In March 1950, she created an opera-inspired fancy dress ball in aid of Britten's English Opera Group, featuring Frederick Ashton and Moira Shearer dancing the tango from the ballet Façade. In September 1950, she was reported as being pregnant and, unusually for society women of the time, "planning to attend every night" of the Leeds Triennial Musical Festival which featured a performance by Britten. She was the joint founder in 1961 (along with Fanny Waterman) of the Leeds International Piano Competition. She also collaborated with Fanny Waterman on Piano Lessons, a successful piano tutor.

In 1973, she was a guest on BBC Radio 4's Desert Island Discs and she was an occasional panellist on the BBC music quiz Face the Music.

==Personal life==
Stein married twice, on both occasions to prominent public figures.
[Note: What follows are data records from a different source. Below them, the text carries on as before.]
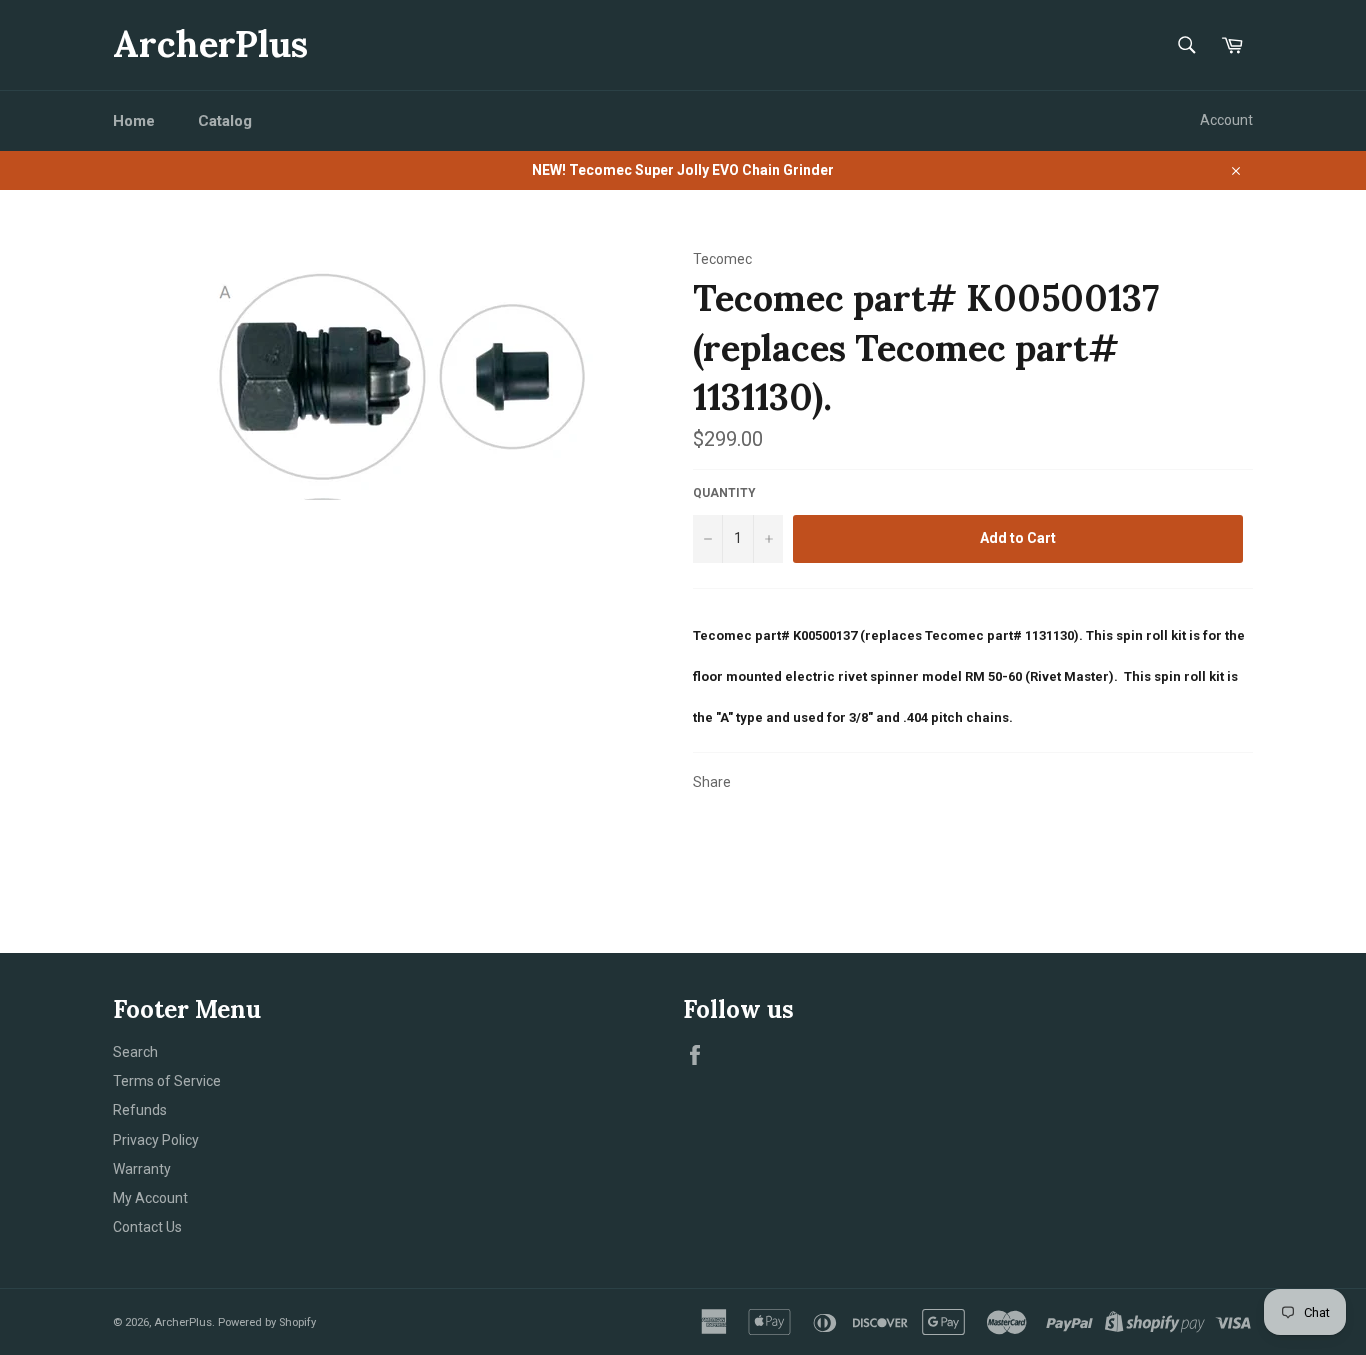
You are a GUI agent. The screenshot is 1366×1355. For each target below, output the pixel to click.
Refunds (140, 1110)
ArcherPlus (210, 44)
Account (1226, 120)
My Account (150, 1198)
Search (135, 1052)
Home (134, 121)
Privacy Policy (156, 1140)
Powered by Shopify (267, 1322)
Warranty (142, 1169)
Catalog (225, 121)
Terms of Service (167, 1081)
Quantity (724, 493)
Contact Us (147, 1227)
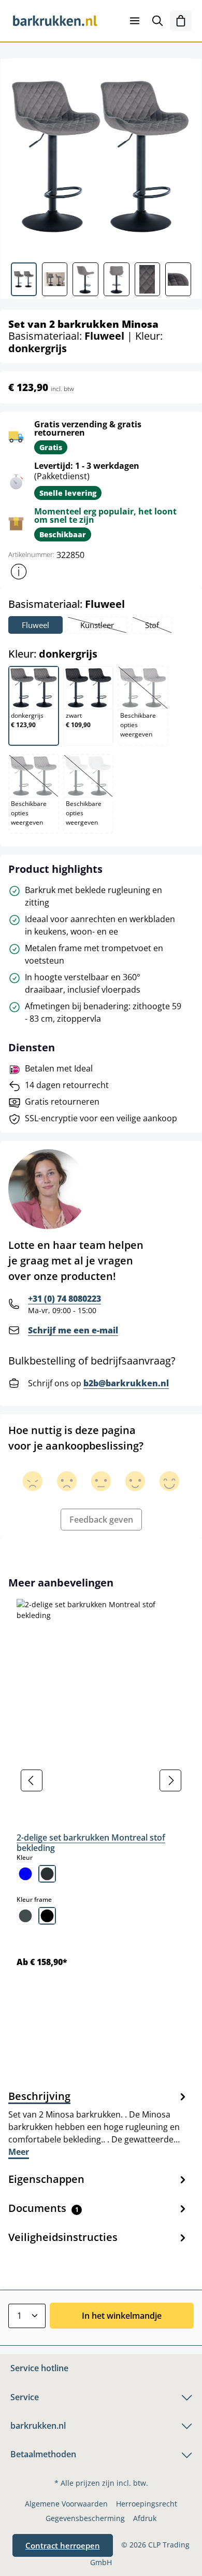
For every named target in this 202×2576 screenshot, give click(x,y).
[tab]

Her first husband was George Lascelles, 7th Earl of Harewood, whom she married on 29 September 1949. The couple met at the Aldeburgh Festival. Lord Harewood, son of Mary, Princess Royal, was the grandson of King George V, the nephew of kings Edward VIII and George VI, and a cousin of Queen Elizabeth II. Marion became the Countess of Harewood. They had three sons:
- David Lascelles, 8th Earl of Harewood (born 21 October 1950)
- James Lascelles (born 5 October 1953)
- Jeremy Lascelles (born 14 February 1955)
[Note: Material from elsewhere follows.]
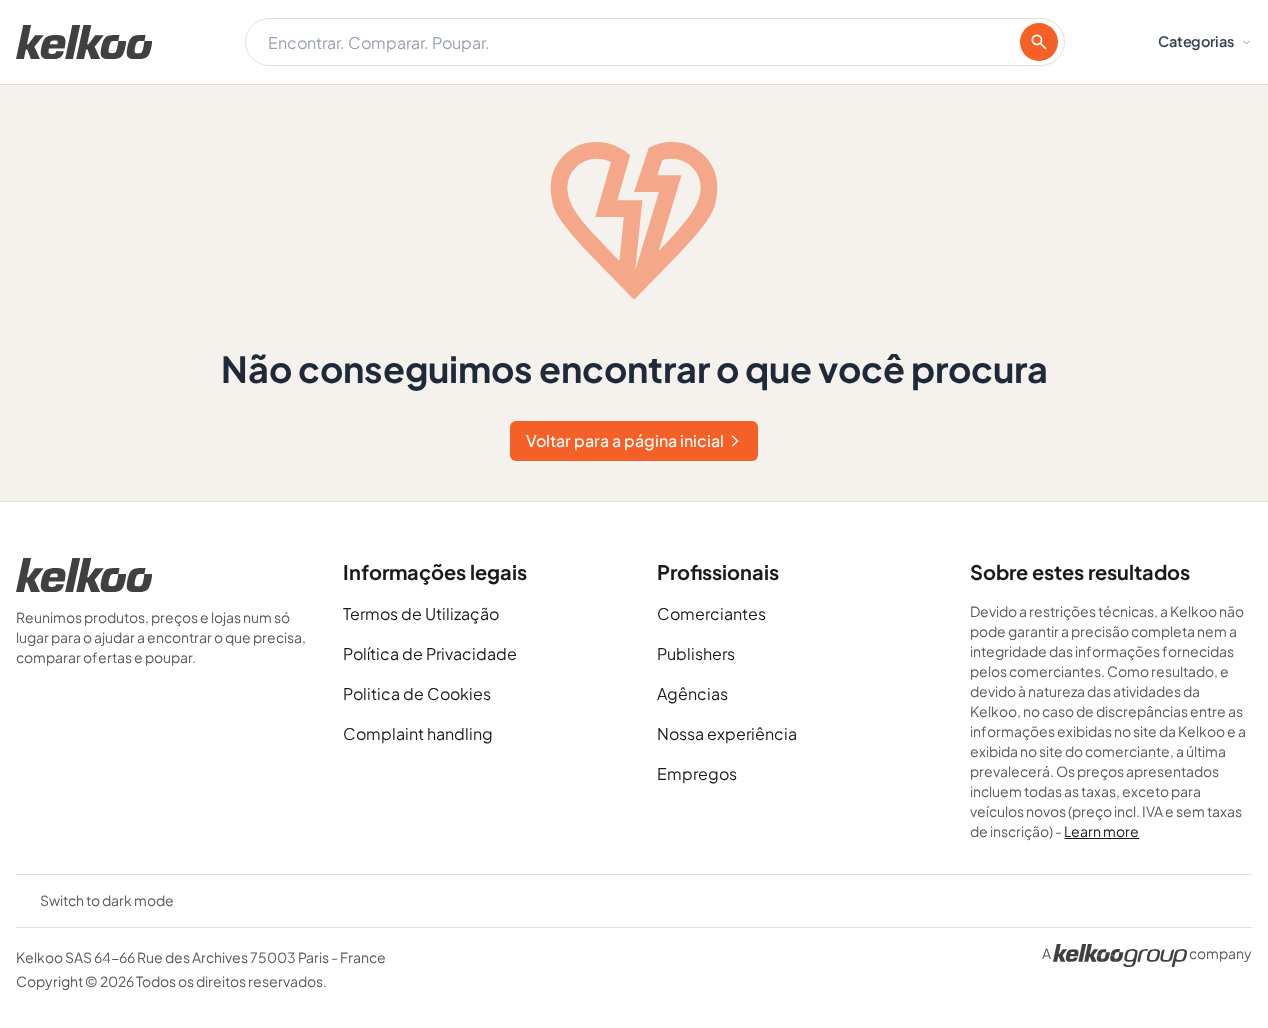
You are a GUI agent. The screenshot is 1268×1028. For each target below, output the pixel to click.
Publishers (696, 653)
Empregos (697, 773)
By 1959, there were serious problems in the marriage. Harewood began an affair with the violinist Patricia Tuckwell, but Stein rejected the idea of divorce until 1967, by which time Harewood had a son by Tuckwell. His adultery and remarriage made him a social outcast for several years, and it was 10 years before he was invited to any events by the royal family.

Stein married her second husband, Jeremy Thorpe, on 14 March 1973. Thorpe was then a Member of Parliament and Leader of the Liberal Party. His first wife, Caroline, had been killed in a car accident in 1970. Marion Thorpe stood by her husband throughout the scandal of the late 1970s. In the mid-1980s, Jeremy Thorpe was diagnosed as suffering from Parkinson's disease. Towards the end of her life, Marion Thorpe also had mobility problems.
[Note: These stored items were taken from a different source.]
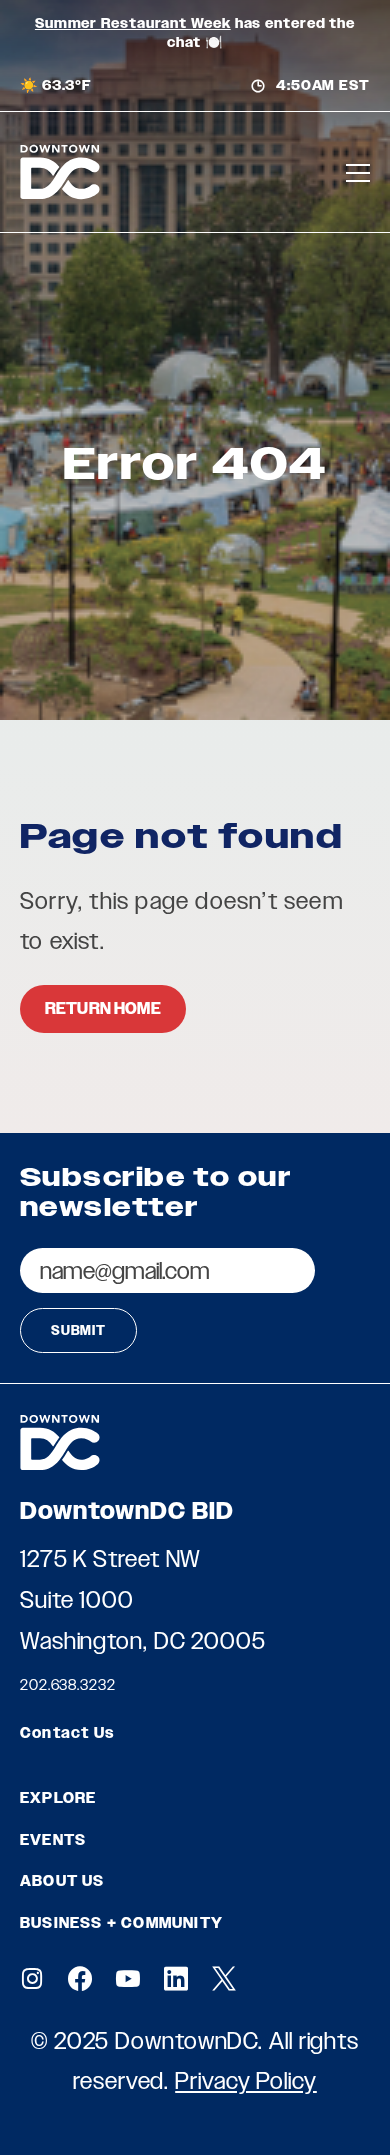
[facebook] (80, 1978)
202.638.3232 (68, 1684)
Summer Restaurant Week (133, 23)
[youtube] (128, 1978)
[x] (224, 1978)
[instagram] (32, 1978)
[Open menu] (358, 172)
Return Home (103, 1008)
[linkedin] (176, 1978)
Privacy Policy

She was appointed a Commander of the Order of the British Empire (CBE) in the 2008 Birthday Honours by Elizabeth II for services to music, in particular the Leeds International Piano Competition.

Marion Thorpe died on 6 March 2014 at the age of 87. Her husband survived her by nine months, dying on 4 December.

==Posthumous recognition==
She was played by Monica Dolan in the 2018 television miniseries A Very English Scandal.

Her name is one of those featured on the sculpture Ribbons, unveiled in 2024.